Pasca meninggalnya Ketua DPRD Sumatera Utara Abdul Azis Angkat dalam aksi demo massa pro-pembentukan Provinsi Tapanuli (3/2), polemik pemekaran pantai barat Sumatera Utara ini mencuat kembali. Kompas (5/2) menurunkan artikel yang sangat menarik, menyoroti kesenjangan ekonomi yang begitu mencolok antara pantai barat dengan timur yang terjadi sejak zaman Kolonial Belanda hingga saat ini. Namun demikian, ada beberapa hal penting yang perlu ditambahkan.

Kemiskinan struktural

Sebenarnya, jauh sebelum zaman Kolonial Belanda, wilayah pantai barat Sumatera Utara yang kemudian dikenal sebagai Tapanuli, pernah mengalami masa-masa kejayaan. Sejak kira-kira abad 5 hingga awal abad 19, Barus (kini bagian Tapanuli Tengah) sudah menjadi pelabuhan dan pusat perdagangan internasional.
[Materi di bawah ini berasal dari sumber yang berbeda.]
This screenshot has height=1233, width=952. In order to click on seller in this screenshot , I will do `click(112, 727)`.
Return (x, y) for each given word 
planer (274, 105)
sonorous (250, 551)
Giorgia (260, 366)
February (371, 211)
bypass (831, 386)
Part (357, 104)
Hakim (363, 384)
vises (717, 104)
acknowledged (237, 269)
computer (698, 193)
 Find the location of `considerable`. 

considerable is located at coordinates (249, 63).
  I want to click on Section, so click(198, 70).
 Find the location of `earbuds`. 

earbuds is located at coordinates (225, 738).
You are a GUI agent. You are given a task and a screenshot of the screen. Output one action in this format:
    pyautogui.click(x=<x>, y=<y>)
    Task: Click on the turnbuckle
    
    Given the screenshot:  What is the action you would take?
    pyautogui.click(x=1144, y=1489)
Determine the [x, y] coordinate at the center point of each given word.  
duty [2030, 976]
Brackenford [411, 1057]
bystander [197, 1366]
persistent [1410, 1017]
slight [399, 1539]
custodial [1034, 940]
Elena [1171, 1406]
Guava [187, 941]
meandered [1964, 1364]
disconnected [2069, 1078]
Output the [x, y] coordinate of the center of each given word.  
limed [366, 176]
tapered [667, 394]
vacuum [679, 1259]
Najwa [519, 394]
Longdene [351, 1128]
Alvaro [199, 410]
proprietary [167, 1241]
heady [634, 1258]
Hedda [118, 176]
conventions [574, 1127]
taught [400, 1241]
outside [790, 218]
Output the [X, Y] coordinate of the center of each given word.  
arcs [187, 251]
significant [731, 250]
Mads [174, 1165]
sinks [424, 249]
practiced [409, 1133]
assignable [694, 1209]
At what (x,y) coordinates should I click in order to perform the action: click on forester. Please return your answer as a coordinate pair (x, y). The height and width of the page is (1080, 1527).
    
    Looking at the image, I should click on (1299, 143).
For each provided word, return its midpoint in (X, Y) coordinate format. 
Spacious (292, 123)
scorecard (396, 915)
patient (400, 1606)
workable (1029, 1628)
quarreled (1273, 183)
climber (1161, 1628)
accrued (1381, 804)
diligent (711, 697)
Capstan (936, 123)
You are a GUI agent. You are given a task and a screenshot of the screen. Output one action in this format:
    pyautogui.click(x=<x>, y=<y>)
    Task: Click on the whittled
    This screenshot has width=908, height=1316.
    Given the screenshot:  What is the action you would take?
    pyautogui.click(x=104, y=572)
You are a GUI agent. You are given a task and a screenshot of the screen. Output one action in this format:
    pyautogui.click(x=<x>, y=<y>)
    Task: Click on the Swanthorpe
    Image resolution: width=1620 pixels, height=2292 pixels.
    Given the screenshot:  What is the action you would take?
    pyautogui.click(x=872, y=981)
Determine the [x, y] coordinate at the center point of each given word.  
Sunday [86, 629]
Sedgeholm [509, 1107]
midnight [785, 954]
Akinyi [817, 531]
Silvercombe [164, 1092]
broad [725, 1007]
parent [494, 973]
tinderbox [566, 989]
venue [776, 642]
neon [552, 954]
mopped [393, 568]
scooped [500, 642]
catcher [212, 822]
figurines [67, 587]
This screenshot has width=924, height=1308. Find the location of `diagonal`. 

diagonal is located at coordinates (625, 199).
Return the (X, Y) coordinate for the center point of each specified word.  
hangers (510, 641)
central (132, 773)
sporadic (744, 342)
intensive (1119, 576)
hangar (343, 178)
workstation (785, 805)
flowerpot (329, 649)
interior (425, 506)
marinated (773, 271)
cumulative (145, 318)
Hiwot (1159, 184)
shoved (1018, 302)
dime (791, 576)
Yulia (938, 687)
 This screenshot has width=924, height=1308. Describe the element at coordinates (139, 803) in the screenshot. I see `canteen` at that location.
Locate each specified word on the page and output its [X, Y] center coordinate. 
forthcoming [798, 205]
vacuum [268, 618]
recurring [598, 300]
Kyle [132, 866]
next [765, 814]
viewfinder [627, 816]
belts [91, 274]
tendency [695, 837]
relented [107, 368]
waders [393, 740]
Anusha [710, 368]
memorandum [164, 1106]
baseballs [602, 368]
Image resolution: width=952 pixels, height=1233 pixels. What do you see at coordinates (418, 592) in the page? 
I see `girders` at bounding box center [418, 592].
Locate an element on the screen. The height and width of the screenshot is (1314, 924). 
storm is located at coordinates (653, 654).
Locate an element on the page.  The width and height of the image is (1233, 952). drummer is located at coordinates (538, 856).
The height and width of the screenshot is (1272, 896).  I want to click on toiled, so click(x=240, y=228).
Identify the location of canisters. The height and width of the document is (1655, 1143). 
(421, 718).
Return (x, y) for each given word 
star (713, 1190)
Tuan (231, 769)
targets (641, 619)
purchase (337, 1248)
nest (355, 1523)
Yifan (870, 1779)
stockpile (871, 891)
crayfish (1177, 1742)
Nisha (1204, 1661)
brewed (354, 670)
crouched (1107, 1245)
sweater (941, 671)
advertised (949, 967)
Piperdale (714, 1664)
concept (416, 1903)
Pelabuhan ini disinggahi perahu-perahu layar antarbenua, seperti pedagang-pedagang dari Cina, India, dan Timur Tengah karena menghasilkan kemenyan dan kapur barus (kamper) yang terkenal paling tinggi mutunya dan paling murni sifatnya di seantero jagad (Jane Drakard, 2003; Sitor Situmorang, 2004).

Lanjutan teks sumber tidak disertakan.